WHAT YOU ARE ASKED TO DO >> Please list every line below that contains the word "Beiträge", matching its case exactly.
#### GIVEN DATA
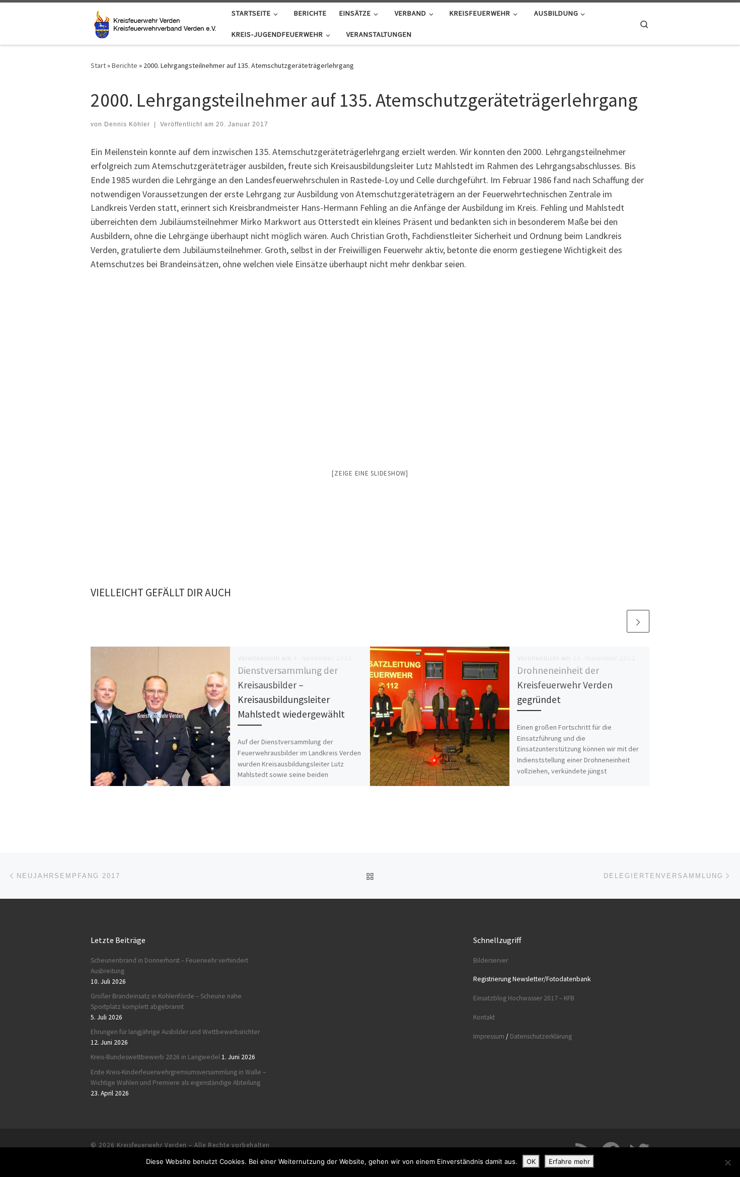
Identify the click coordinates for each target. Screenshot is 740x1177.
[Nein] (727, 1162)
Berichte (124, 65)
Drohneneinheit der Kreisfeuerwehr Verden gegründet (565, 684)
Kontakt (484, 1017)
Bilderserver (490, 960)
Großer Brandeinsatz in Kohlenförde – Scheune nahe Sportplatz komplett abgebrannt (166, 1001)
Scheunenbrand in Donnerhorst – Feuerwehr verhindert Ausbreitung (169, 965)
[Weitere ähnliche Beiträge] (638, 621)
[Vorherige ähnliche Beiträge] (614, 621)
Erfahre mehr (569, 1161)
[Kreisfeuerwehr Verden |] (153, 22)
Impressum (488, 1036)
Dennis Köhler (127, 124)
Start (98, 65)
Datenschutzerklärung (541, 1036)
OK (531, 1161)
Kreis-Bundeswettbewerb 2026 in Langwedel (155, 1057)
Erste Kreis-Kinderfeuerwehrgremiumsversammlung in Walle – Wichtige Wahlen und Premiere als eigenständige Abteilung (178, 1077)
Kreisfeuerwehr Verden (152, 1145)
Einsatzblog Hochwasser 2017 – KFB (523, 998)
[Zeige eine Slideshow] (370, 473)
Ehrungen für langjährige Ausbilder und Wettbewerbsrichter (176, 1032)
########
FULL ANSWER >>
[Weitere ähnliche Beiträge] (638, 621)
[Vorherige ähnliche Beiträge] (614, 621)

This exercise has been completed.